My original idea was to use a NAS as a music file store and sync it with OneDrive a) for access anywhere, b) automatic backup, c) serving to non-PC devices such as TV and STB (in my case, Sony Bravia, Humax Freeview), d) phone & e) other devices maybe wi-fi speakers etc.
When MS had Groove / WMP and OneDrive and given I had a Windows environment, phone etc, this was a reasonable solution - especially with the addition of JRiver.
I bought a Seagate Personal Cloud for just this purpose.
- The ability to sync it (or selected folders) with OneDrive no longer works because Microsoft have stopped Windows 10 supporting SMB 1. This is for security reasons and although there used to be a workround, I found it complex and unreliable and anyway working round security is not good.
- Seagate Personal Cloud is no longer supported by Seagate (that's what their support emailed to me today).
- WD MyCloud - I have asked the same question about OneDrive sync but suspect from searching that the same answer (SMB 1) will apply.
- IMHO it's a disgrace that major NAS brands wash their hands of this when their website and product info still say it's possible - as does their product application when fully updated. Come clean, if this was properly stated on their support sites, it would be more honest and save customer time.
- Formats are still an issue. Neither Sony nor Humax currently support flac and all my original purchased CDs are ripped to that (wma is twice the size and I don't want to rip to compressed formats).
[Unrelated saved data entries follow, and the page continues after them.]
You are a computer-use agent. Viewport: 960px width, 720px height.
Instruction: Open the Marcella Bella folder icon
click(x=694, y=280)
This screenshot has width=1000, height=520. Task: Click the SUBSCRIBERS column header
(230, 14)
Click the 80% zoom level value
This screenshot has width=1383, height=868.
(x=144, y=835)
- NASes / STB / TV don't always cope easily with searching, displaying and viewing files - I've not found them particularly easy/nice to use.
What this is coming down to is that I've moved away from my "making it work without a PC in the loop" idea. I'm planning to stick a nice big SSD (quietness) in a dedicated media PC running Windows and JRiver. Set this up properly and I should be able to:
- Serve flac audio to any PC, phone, device on the local network
- Keep the audio files on a folder which is sync'ed to OneDrive so they're backed up and available anywhere.
- Use JRiver to sync files to my phone (which now has JRiver for Android so I don't need to share that data with Google by using Play)
- Could use JRiver or JRiver Remote to send audio from the media server PC to TV, STB or other local device.
- could use a JRiver IdPi as endpoint either for quality or support other systems (e.g. analogue hi-fi)
This loses the idea of using OneDrive to backup the NAS directly and replaces it with the need to keep a PC powered on as well as a device to control JRiver. Not green but addresses the practical issues (and if Seagate / WD can't be bothered to fix their issue, I certainly don't have the tech ability to do so). I will be able to access the flac on any local device, send it around the network, sync it to phone, play it there and play it on any remote device that can access OneDrive. I can't use the TV or STB native apps to play audio but they don't support flac anyway so I'd have to maintain a converted copy.
I can also backup the media server PC (and all its content) using an external HDD (or the NAS) using FileHistory and/or Windows 7 Backup so covered in two directions (OneDrive and local).
I can also setup getiplayer on the media PC to handle the BBC radio recording automatically.
I guess much of this would also apply in the TV / video environment.
I offer this if anyone else has come across this "NAS doesn't cut it anymore because of SMB 1 stopping" issue and also has any better suggestions.